### What needs to be done
Only the lines from the one containing "Customer Service (544, 1152)" through the last line of the entries are wanted. Transcribe them exactly.

### Supplied data
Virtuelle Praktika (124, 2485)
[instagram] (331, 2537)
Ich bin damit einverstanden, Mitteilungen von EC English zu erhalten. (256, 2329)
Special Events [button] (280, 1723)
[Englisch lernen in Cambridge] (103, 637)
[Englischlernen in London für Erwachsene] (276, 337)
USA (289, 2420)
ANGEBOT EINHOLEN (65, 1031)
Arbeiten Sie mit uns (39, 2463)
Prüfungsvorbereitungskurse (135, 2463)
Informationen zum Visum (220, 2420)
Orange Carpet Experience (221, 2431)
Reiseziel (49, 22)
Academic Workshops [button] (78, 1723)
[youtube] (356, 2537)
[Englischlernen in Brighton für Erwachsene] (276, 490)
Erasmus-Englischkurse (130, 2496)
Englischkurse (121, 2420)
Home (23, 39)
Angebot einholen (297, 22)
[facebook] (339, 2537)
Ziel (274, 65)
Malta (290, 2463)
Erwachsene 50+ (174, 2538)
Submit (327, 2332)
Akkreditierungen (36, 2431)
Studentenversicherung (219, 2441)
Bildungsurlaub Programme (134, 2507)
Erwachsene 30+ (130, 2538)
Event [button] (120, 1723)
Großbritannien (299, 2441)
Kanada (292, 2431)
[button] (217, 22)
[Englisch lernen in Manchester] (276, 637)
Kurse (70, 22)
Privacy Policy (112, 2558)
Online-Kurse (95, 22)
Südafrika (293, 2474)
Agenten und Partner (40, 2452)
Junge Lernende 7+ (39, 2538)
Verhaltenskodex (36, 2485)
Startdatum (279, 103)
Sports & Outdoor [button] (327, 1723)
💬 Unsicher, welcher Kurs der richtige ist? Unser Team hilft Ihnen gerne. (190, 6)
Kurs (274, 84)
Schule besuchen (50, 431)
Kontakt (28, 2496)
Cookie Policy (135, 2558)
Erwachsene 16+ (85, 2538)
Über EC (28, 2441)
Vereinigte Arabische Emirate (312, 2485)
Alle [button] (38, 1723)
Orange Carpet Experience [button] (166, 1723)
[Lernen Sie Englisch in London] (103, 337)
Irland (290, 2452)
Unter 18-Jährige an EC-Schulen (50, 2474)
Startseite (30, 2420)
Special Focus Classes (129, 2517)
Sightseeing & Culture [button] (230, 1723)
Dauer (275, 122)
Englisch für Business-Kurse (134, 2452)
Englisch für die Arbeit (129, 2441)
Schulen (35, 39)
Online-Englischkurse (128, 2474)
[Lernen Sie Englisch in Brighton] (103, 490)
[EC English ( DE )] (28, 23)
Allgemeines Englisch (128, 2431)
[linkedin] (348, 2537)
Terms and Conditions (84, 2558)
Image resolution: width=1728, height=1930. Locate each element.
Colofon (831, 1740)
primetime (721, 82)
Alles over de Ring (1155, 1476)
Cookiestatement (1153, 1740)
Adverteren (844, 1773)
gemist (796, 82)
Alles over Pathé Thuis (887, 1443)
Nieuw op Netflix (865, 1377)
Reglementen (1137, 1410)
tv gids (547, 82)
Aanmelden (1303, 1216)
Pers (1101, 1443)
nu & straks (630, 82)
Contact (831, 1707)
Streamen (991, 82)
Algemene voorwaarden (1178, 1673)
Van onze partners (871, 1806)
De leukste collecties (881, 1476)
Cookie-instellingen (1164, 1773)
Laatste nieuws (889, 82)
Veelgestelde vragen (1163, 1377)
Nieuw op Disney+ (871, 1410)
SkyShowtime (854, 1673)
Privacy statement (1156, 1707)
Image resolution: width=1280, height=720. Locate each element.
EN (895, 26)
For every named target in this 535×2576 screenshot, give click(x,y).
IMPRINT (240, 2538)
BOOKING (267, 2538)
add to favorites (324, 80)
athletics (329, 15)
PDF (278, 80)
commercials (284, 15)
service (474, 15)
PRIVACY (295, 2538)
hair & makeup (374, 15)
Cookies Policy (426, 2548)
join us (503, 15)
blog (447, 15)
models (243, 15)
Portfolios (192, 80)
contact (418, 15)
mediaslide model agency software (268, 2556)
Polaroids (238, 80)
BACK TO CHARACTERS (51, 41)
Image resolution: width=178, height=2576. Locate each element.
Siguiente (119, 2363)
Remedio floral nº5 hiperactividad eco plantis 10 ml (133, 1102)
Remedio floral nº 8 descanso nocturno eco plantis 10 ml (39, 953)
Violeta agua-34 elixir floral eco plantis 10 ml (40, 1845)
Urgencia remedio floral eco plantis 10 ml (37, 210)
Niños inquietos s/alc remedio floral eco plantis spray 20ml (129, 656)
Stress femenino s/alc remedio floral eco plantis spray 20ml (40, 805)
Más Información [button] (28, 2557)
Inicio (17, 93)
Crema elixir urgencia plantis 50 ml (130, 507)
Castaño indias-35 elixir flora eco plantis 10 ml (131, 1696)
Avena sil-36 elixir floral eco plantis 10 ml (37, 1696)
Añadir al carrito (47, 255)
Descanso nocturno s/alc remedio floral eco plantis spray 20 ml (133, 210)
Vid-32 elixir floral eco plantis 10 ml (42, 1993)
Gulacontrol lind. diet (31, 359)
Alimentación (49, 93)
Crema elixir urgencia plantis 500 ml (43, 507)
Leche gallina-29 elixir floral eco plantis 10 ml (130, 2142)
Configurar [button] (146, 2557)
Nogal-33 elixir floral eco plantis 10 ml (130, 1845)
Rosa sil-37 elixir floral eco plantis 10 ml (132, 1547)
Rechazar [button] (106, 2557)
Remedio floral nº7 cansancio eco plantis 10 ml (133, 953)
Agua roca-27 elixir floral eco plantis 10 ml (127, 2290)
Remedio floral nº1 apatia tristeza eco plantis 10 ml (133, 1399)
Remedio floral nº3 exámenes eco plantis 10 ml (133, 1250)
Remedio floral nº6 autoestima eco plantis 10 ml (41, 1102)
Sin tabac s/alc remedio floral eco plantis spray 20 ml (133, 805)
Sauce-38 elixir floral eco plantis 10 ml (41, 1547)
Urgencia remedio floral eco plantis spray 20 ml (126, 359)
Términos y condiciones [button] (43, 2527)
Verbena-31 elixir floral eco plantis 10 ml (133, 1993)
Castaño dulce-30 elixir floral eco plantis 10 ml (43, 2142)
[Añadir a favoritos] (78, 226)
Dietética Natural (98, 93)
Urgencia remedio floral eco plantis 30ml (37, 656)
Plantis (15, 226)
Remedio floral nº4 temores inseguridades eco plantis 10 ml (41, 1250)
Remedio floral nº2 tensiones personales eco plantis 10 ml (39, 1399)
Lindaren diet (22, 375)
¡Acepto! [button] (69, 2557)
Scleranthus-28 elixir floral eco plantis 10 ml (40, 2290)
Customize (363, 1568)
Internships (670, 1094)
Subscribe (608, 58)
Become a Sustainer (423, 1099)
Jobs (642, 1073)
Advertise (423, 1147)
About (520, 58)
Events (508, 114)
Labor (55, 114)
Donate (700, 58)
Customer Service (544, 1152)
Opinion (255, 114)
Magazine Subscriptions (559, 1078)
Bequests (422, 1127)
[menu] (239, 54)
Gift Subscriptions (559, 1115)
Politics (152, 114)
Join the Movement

### Solution to this task
Customer Service (544, 1152)
Opinion (255, 114)
Magazine Subscriptions (559, 1078)
Bequests (422, 1127)
[menu] (239, 54)
Gift Subscriptions (559, 1115)
Politics (152, 114)
Join the Movement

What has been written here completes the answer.